Saturday I did a lot of praying for my voice to recover. I listened to my wife as she knew I couldn’t interrupt her as she shared her weekend with me. I listened to this, I listened to that. I whispered a little whenever I had to answer the phone and mostly listened to whoever was on the other end. I realized, I haven’t been a very good listener. I like to talk too much (a Dillinger genetic trait, I believe).
Sunday comes and my voice was barely better. I sounded like a frog going through adolescence! However, it forced me to shut up for the weekend and just listen to life, our worship time, and to God. I knew I wouldn’t be able to preach a full sermon, so one of my elders suggested I share very shortly something that was on my heart. One of our members shared how his loss of hearing by which he made his living helped him hear God’s will better, and I should think about that. I did. I listened, really listened to our worship in the morning. We were missing about a third of our congregation due to travel and sickness so our numbers were really down and our singing was quieter than normal. Still, I heard voices singing their hearts to God. I listened to prayers and communion talks that shared the heart of the speaker. I listened to God tell me he is in control, not me.

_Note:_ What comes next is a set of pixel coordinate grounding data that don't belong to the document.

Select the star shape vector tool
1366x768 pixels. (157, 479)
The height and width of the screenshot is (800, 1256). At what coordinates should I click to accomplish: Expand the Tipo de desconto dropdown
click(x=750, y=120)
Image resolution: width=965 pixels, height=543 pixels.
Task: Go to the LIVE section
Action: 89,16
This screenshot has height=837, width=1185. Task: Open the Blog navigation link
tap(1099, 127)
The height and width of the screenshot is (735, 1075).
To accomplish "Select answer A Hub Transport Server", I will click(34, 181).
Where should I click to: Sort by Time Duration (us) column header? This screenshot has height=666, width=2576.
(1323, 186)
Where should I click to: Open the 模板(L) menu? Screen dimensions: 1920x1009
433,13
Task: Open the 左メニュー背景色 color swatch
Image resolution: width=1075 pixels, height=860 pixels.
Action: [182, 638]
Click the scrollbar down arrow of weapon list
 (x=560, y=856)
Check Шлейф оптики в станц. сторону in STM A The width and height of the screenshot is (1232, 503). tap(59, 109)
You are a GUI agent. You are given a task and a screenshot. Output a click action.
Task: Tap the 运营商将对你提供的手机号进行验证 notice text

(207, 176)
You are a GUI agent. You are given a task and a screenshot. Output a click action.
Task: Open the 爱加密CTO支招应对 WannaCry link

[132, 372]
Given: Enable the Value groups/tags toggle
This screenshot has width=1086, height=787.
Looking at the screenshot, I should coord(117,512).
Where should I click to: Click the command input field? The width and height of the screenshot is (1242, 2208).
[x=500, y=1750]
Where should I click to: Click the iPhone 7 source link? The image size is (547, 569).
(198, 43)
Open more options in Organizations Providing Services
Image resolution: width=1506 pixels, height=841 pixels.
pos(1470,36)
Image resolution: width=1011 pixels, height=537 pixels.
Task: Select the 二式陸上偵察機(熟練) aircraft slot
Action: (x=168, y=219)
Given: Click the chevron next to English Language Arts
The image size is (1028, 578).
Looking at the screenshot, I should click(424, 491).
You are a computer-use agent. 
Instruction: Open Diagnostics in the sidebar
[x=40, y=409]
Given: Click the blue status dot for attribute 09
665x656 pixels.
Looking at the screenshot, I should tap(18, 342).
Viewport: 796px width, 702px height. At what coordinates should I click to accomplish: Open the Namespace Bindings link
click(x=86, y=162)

My lesson was a short look back of what I hoped would happen last year and how so little of it did happen. Not because of our failures, but simply because we lost a lot of great people to unexpected death and moving. I couldn’t fix it, just like I couldn’t fix my voice. We felt tired and worn out like my voice. Then I shared a couple of passages about not growing weary and that God’s got this. I had to admit I lost sight of God being in control. I was looking for God in the fire and earthquake just like Elijah and God came in a gentle wind, or in my case, a hoarse whisper!
Sometimes we just need to shut up and listen.